Steckt hinter „E16“ Dempsey?

In der Auflistung von Überweisungen, die sich in der Einstellungsverfügung der Schweizer Staatsanwaltschaft Zug aus dem Jahr 2010 findet, steht neben einem Geldtransfer am 5. Juli 2000 über 250.000 US-Dollar (227.045 Euro) die Bemerkung: „Dempsey!“

Ehemaliger FIFA-Funktionär Charles Dempsey

Reuters

Charles Dempsey war bei der WM-Vergabe das „Zünglein an der Waage“

Der 2008 verstorbene Neuseeländer hatte sich einen Tag später bei der Abstimmung über den WM-Ausrichter 2006 enthalten, Deutschland setzte sich mit 12:11 Stimmen gegen Südafrika durch. Über einen Verdacht, dass es sich bei dem anonymisierten Zahlungsempfänger „E16“ um Dempsey handelt, hatten Medien bereits in der Vergangenheit berichtet.

Zwanziger sieht „Schmiergeldteppich“

In den entscheidenden Wahlminuten habe er „nicht tolerierbaren Druck“ verspürt, verriet Dempsey später. „Einflussreiche europäische Interessengruppen“ hätten ihm klargemacht, dass ein Votum für den eigentlichen Favoriten Südafrika Konsequenzen haben würde, ließ Dempsey wissen.

Zwanziger hatte in der Affäre um eine 6,7-Millionen-Euro-Zahlung vor der WM 2006 berichtet, dass er 2012 „aus Informationen der dann geöffneten ISL-Akte, dem dort wiedergegebenen Schmiergeldteppich“ neue Erkenntnisse gewonnen habe. Der DFB ist mittlerweile auf Konfrontationskurs mit seinem ehemaligen Präsidenten. DFB-Generalsekretär Helmut Sandrock und Präsidiumsmitglied Oliver Bierhoff hatten angeprangert, dass Zwanziger die Affäre schon in seiner Amtszeit hätte angehen können.

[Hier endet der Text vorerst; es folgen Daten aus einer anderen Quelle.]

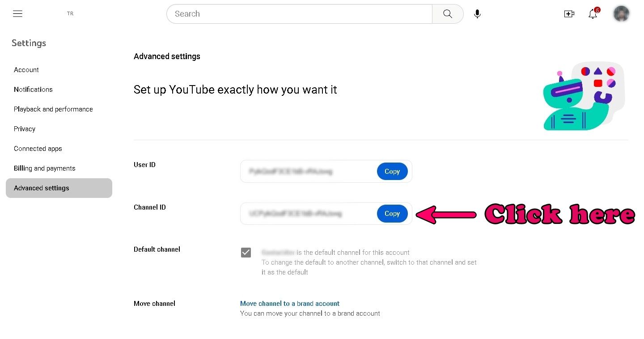
Task: Focus the Search input field
Action: [x=299, y=14]
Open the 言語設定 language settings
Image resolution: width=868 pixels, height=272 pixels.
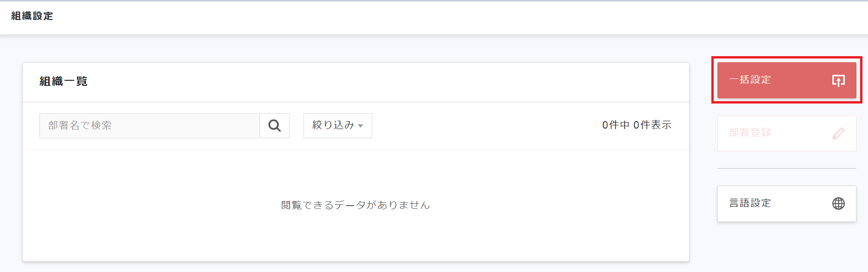click(x=786, y=204)
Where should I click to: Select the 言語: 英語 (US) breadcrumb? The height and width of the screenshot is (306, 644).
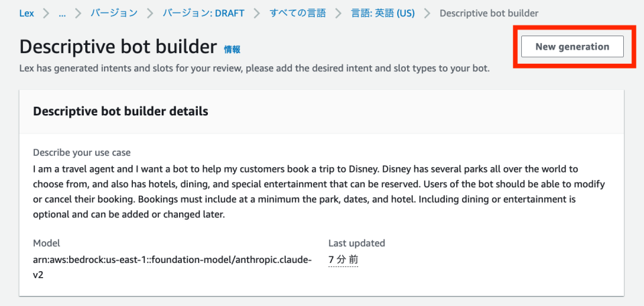(x=382, y=13)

DFB-Sponsoren erwarten Aufklärung

Auch Sponsoren des DFB fordern in der Sommermärchen-Affäre um womöglich schwarze Kassen bei der WM 2006 nun lückenlose Aufklärung. „Über die derzeitigen Vorwürfe bezüglich der WM-Vergabe 2006 haben wir mit den DFB-Verantwortlichen gesprochen“, sagte Ulrike Strauß, Sprecherin des Versicherungskonzerns Allianz der „Sport Bild“ (Mittwoch-Ausgabe). „Wir gehen davon aus, dass der DFB die Vorwürfe lückenlos aufklären wird.“

Im Zentrum der Affäre steht die Zahlung von 6,7 Millionen Euro, die laut Darstellung von DFB-Präsident Wolfgang Niersbach an die Finanzkommission der FIFA gegangen sein soll. Durch diese soll das Organisationskomitee eine Unterstützung in Höhe von 170 Millionen Euro erhalten haben. Der frühere DFB-Präsident Theo Zwanziger spricht hingegen von einer „schwarzen Kasse“. Den im Raum stehenden Vorwurf eines Stimmenkaufs wies der DFB mehrfach zurück.

Untersuchungen können länger dauern

Mit konkreten Ergebnissen in der Affäre um die Fußball-WM 2006 ist nach Auskunft der externen Ermittler erst in einiger Zeit zu rechnen. „Wir haben Verständnis für den großen Informationsbedarf, aber bitten auch um Verständnis, dass wir mit Blick auf die Zahl der zu sichtenden Dokumente und zu befragenden Personen dafür einige Wochen benötigen werden“, erklärte Professor Christian Duve von der seitens des DFB beauftragten Wirtschaftskanzlei Freshfields Bruckhaus Deringer in einer am Dienstag veröffentlichten Verbandsmitteilung.